通过 XMLHttpRequest 预加载音频文件
Pre-load audio file via XMLHttpRequest
我目前正在尝试通过浏览器中的 XMLHttpRequest 预加载 MP3 文件并在音频播放器中播放。直接在播放器中设置时播放音频文件。因此,我在处理响应时一定有错误。
loadAudio : function(playerId, source) {
var player = document.getElementById(playerId);
var request = new XMLHttpRequest();
request.onreadystatechange = function() {
console.log('readyState: ' + request.readyState + ', status: ' + request.status)

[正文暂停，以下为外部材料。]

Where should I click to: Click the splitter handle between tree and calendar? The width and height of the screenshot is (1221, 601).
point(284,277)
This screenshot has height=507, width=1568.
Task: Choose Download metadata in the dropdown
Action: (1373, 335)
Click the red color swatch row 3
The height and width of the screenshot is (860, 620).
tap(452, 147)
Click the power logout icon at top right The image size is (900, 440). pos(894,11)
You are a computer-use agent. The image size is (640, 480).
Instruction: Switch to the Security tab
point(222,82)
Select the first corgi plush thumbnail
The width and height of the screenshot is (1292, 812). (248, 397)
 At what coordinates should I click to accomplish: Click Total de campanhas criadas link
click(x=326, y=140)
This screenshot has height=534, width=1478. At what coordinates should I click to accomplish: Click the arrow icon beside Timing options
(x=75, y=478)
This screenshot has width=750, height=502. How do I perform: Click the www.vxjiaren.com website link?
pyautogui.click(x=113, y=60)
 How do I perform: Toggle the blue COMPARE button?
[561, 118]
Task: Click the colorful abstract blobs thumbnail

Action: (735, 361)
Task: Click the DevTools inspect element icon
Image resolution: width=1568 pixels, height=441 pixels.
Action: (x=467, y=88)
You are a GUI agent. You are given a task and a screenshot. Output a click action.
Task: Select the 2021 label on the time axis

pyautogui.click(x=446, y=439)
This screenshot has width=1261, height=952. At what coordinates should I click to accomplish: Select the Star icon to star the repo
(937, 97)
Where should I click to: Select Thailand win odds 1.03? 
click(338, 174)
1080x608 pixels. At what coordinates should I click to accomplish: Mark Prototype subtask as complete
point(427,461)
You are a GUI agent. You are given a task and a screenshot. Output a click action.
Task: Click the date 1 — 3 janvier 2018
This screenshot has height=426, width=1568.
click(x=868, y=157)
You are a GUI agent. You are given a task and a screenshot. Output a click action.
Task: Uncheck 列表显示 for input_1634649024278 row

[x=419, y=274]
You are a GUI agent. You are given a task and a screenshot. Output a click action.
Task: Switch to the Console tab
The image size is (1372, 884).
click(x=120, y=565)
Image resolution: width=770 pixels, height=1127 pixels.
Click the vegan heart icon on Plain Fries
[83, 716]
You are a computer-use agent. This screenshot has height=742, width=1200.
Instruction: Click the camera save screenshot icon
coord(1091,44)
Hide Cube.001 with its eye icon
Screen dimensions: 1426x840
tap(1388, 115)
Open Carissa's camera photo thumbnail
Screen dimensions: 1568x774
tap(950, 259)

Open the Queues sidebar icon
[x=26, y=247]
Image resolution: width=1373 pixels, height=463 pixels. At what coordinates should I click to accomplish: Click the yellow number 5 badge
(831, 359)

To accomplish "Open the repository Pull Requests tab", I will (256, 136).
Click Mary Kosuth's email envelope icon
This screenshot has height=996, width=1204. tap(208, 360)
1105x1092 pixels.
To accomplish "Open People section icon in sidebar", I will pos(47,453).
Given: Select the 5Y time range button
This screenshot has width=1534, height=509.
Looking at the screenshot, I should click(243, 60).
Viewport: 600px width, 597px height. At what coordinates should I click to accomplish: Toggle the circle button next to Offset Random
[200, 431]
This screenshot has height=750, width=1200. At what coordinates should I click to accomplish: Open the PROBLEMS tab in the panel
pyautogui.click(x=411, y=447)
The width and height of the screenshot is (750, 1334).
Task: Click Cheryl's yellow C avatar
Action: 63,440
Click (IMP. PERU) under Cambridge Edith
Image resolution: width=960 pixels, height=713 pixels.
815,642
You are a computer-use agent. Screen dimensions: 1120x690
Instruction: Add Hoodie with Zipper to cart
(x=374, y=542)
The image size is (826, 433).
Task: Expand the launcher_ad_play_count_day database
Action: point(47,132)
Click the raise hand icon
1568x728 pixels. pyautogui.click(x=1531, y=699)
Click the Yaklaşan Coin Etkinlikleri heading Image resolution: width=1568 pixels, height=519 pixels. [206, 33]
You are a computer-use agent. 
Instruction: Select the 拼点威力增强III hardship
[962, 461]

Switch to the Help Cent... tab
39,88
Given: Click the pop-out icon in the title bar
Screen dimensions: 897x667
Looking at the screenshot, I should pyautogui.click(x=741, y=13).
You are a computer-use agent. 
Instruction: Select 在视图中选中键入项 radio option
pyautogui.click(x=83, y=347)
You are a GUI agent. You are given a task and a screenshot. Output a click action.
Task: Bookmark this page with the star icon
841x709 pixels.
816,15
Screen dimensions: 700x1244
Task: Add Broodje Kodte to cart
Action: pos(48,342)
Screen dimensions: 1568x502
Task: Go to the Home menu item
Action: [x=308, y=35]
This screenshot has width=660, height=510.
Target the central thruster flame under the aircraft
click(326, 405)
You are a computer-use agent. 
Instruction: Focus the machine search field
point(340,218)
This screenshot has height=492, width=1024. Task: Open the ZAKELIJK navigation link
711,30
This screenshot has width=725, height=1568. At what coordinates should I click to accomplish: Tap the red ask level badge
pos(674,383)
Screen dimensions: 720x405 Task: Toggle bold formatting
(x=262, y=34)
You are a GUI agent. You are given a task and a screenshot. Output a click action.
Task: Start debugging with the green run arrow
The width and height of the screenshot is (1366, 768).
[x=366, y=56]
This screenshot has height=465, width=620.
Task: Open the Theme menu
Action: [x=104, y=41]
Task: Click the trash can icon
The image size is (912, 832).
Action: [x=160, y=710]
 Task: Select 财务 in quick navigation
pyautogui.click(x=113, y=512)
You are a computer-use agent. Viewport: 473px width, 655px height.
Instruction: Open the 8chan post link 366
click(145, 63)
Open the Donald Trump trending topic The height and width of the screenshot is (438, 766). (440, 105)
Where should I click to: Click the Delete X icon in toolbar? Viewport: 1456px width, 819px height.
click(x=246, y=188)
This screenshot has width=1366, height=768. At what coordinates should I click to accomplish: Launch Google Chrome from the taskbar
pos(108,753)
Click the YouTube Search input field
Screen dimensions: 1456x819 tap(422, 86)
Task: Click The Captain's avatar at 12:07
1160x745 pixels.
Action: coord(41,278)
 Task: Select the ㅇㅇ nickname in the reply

if (this.readyState == 4 && this.status == 200) {
console.log(request.getAllResponseHeaders());
var blob = new Blob( [request.response] );
var url = URL.createObjectURL( blob );
player.src = url;
player.addEventListener('loaded', function(e) {
URL.revokeObjectURL(player.src);
});
player.play();
// Typical action to be performed when the document is ready:
}
};
request.open("GET", source, true);
request.send();
}
我收到以下错误消息:
DEMUXER_ERROR_COULD_NOT_OPEN: FFmpegDemuxer: open context failed (code 4)
有谁知道在哪里可以找到错误?
谢谢你的回答。
试试这个:
var blob = new Blob( [ request.response], { type: "audio/mp3" } );
var url = null;
if ( window.webkitURL ) {
url = window.webkitURL.createObjectURL(blob);
} else if ( window.URL && window.URL.createObjectURL ) {
url = window.URL.createObjectURL(blob);
}
player.addEventListener('loaded', function(e) {
URL.revokeObjectURL(url);
});
player.addEventListener('load', function(e) {
URL.revokeObjectURL(url);
});
player.src = url;
您可以尝试将 ajax 请求中的响应类型设置为 blob。
loadAudio : function(playerId, source) {
var player = document.getElementById(playerId);
var request = new XMLHttpRequest();
request.onreadystatechange = function() {
console.log('readyState: ' + request.readyState + ', status: ' + request.status)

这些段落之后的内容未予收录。